Embora Israel tenha afirmado repetidamente ter devastado o Hamas, a guerra prolongou-se, sem qualquer evidência de que o líder do Hamas em Gaza, Yahya Sinwar, ou o líder da sua ala militar, Mohammed Deif, tenham sido mortos. Israel resgatou apenas um refém, e outros foram libertados através de negociações com o Hamas.

Israel diz agora acreditar que Sinwar e outros líderes importantes do Hamas estão escondidos no extremo sul, perto de Rafah. “Também chegaremos aos locais onde ainda não lutamos, no centro da Faixa de Gaza e no sul, e especialmente aos últimos remanescentes do Hamas. [in] Rafah”, disse Gallant. “Todo terrorista escondido em Rafah deveria saber que o seu fim será semelhante ao de Khan Younis e de Gaza.”

Em comentários televisionados, Gallant disse que Israel acredita que Sinwar não está mais no comando do Hamas. “Ele não está liderando as forças; ele está ocupado com sua própria sobrevivência pessoal. Ele se tornou, em vez do chefe do Hamas, um terrorista fugitivo.”

Palestinos deslocados abrigam-se em um cemitério em Rafah. Fotografia: Mohammed Salem/Reuters

Um ataque de Israel a Rafah também teria um objectivo secundário, de acordo com comentários recentes de responsáveis ​​que sugeriram que Israel quer controlar a chamada rota de Filadelfos, uma estrada estreita e arenosa ao longo da fronteira com o Egipto.

Israel vê o controle da rota de 14 km como fundamental para evitar o contrabando de armas do Hamas através de túneis do Egito para Gaza. Também permitiria a Israel controlar todo o acesso a Gaza.

O Egipto rejeita veementemente essa ambição, salientando que a rota foi designada como zona desmilitarizada nos termos do acordo de Filadélfia de 2005 entre ele e Israel, acordado depois de Israel se ter retirado de Gaza. Isso substituiu um acordo que permitia a Israel patrulhar a rota após o tratado de paz Egito-Israel de 1979.

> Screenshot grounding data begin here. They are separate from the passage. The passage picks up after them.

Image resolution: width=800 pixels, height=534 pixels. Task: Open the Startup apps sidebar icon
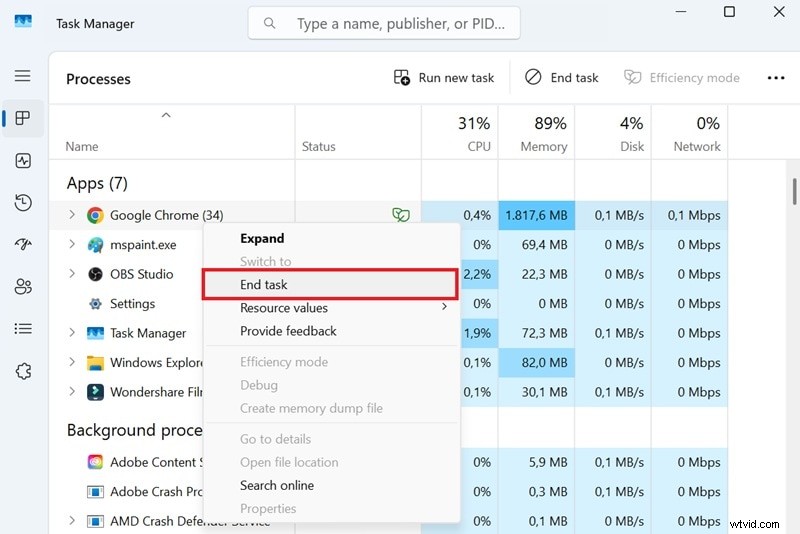tap(22, 245)
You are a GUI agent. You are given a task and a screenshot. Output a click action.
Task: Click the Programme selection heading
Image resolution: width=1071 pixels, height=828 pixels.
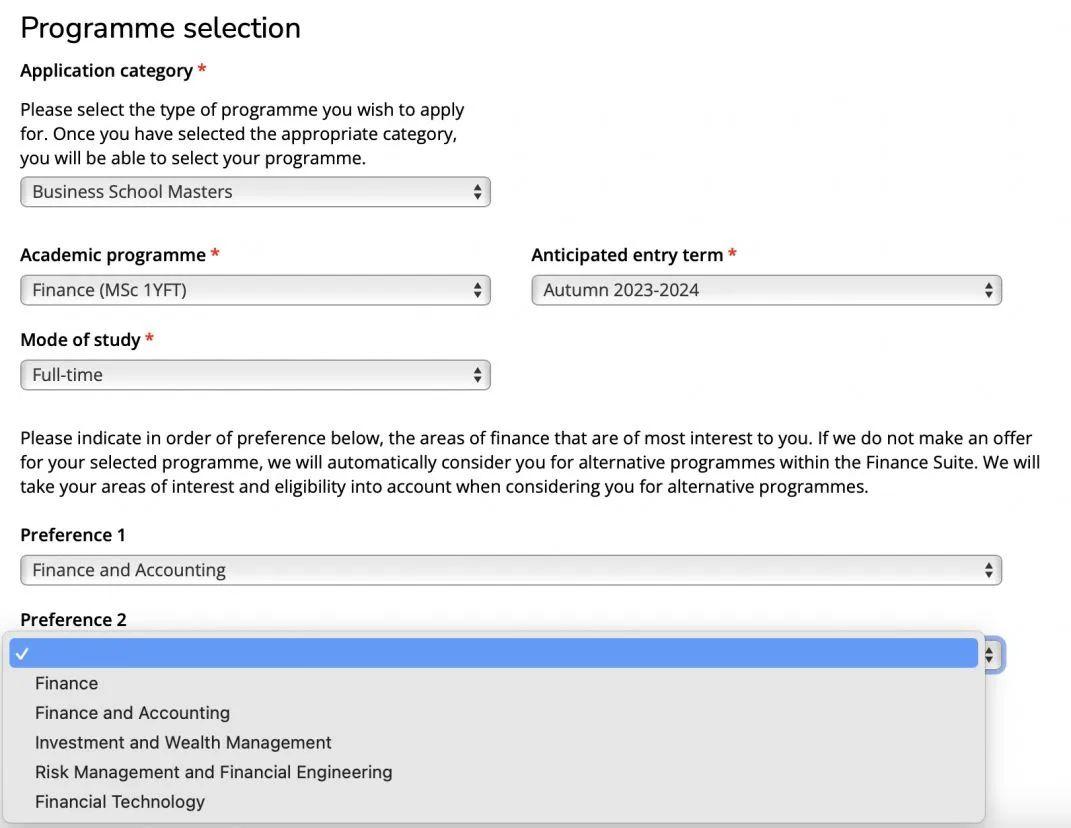(x=160, y=27)
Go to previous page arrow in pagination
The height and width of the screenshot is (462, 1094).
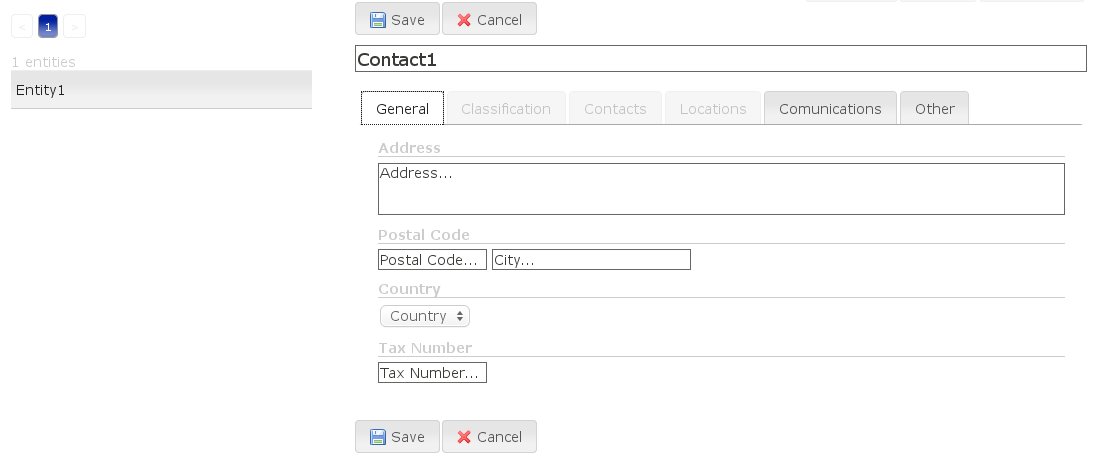pyautogui.click(x=22, y=27)
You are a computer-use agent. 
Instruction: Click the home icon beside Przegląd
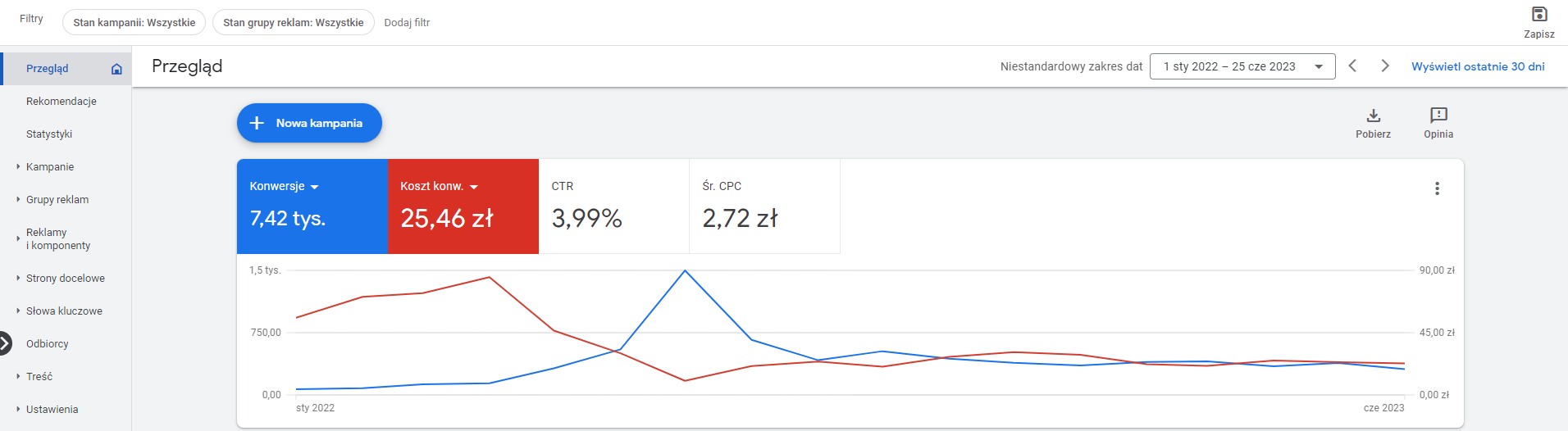point(116,69)

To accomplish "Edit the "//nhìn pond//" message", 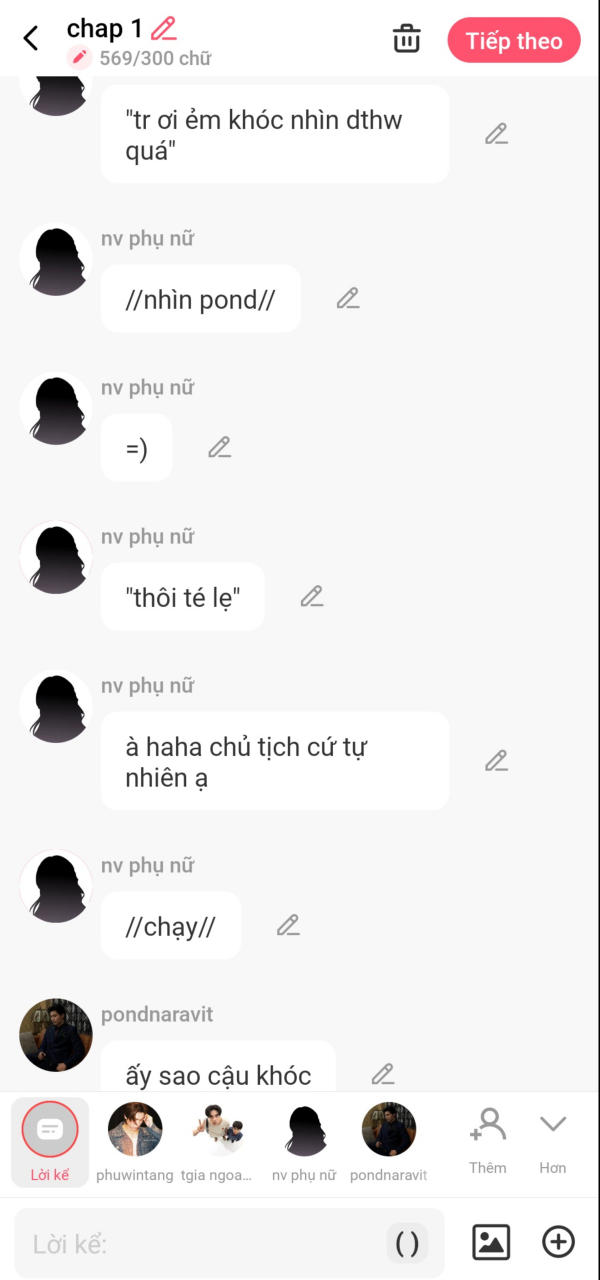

Tudo isto levou a receios crescentes sobre as consequências de um ataque israelita a Rafah. A ONU enfatizou o potencial para uma perda “em grande escala” de vidas civis.

Jens Laerke, porta-voz do escritório da ONU para a coordenação de assuntos humanitários, enfatizou que, ao abrigo do direito humanitário internacional, o bombardeamento indiscriminado de áreas densamente povoadas “pode constituir crimes de guerra”. Ele disse num briefing em Genebra: “Para ser claro, a intensificação das hostilidades em Rafah nesta situação poderia levar à perda em grande escala de vidas civis, e devemos fazer todo o possível ao nosso alcance para evitar isso”.

Ashraf, 40 anos, outro palestino deslocado em Rafah, disse: “Vamos esperar pela ordem de Israel que nos diga para onde ir. Nossa última parada é Rafah. Não iremos a nenhum outro lugar fora da Faixa de Gaza. Ou voltamos para nossas casas ou morremos aqui.”